# [EXERCISE AIM]
Transcribe every entry word for word, leaving out all images.

# [Stored items]
#####

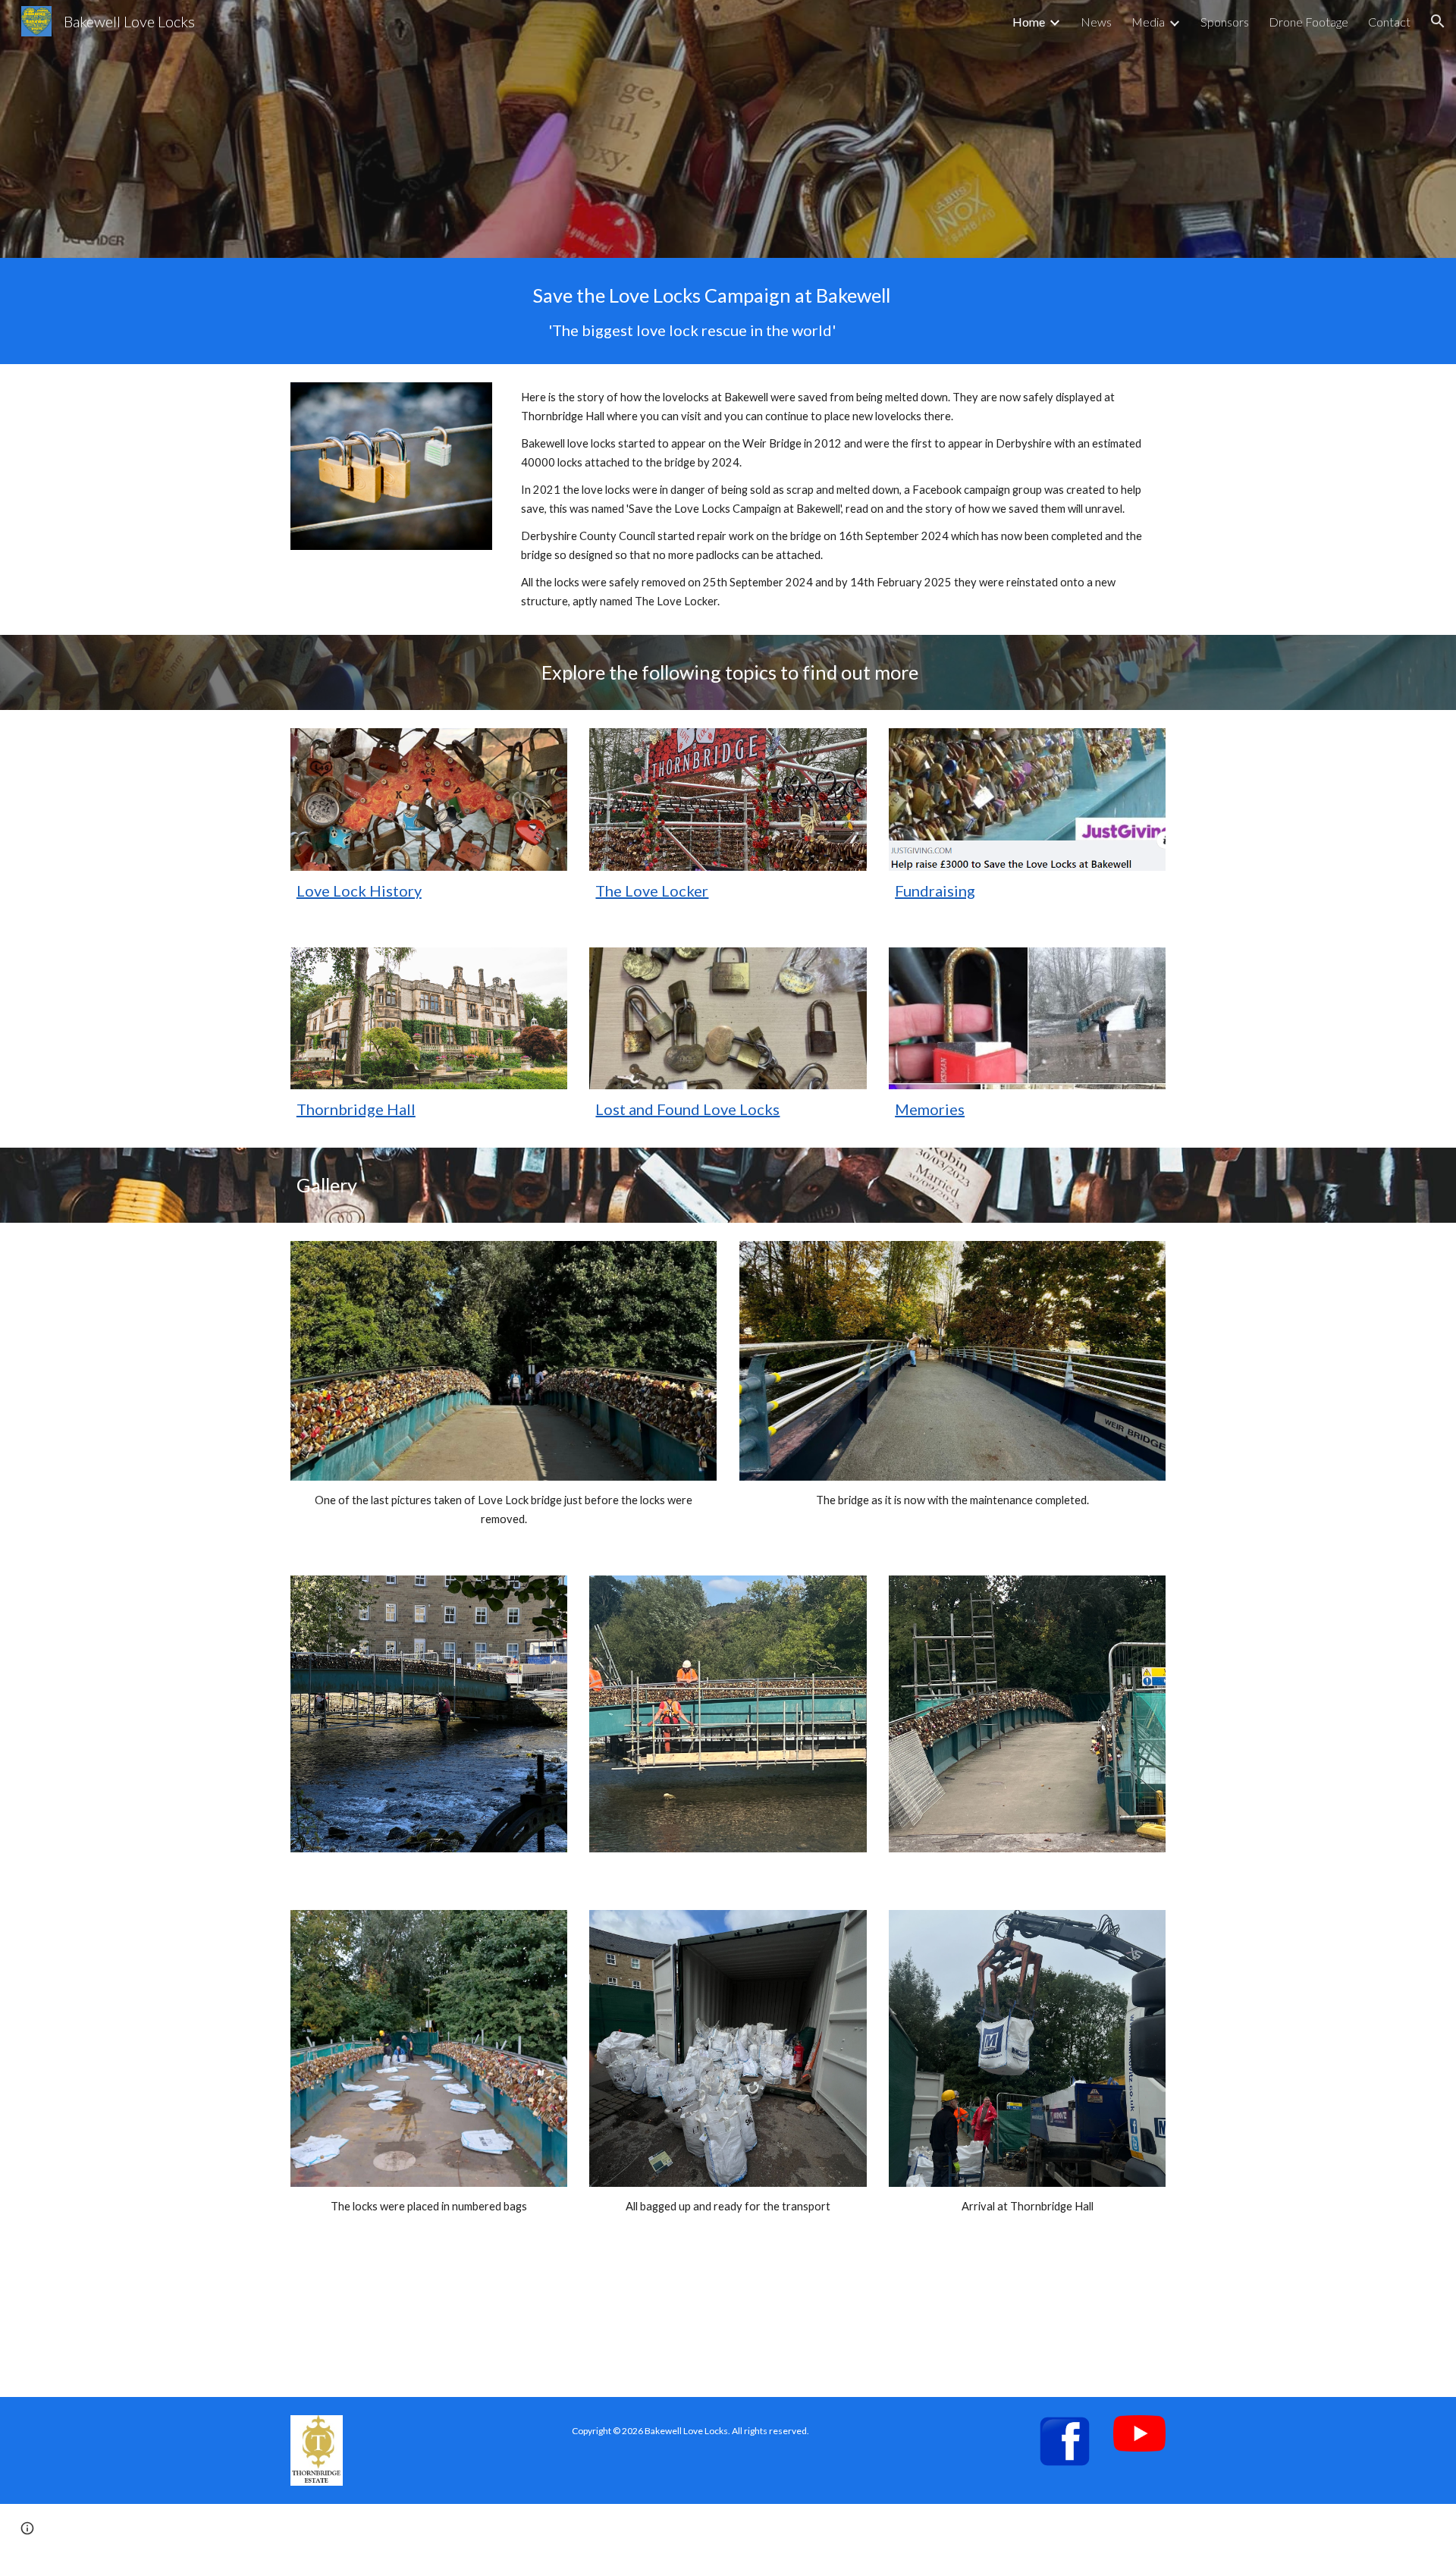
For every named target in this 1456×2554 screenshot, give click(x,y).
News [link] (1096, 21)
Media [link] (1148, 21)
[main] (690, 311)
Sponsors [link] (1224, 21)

#####

# [ANSWER TO THE EXERCISE]
For every named target in this 1456×2554 screenshot, give click(x,y).
News [link] (1096, 21)
Media [link] (1148, 21)
[main] (690, 311)
Sponsors [link] (1224, 21)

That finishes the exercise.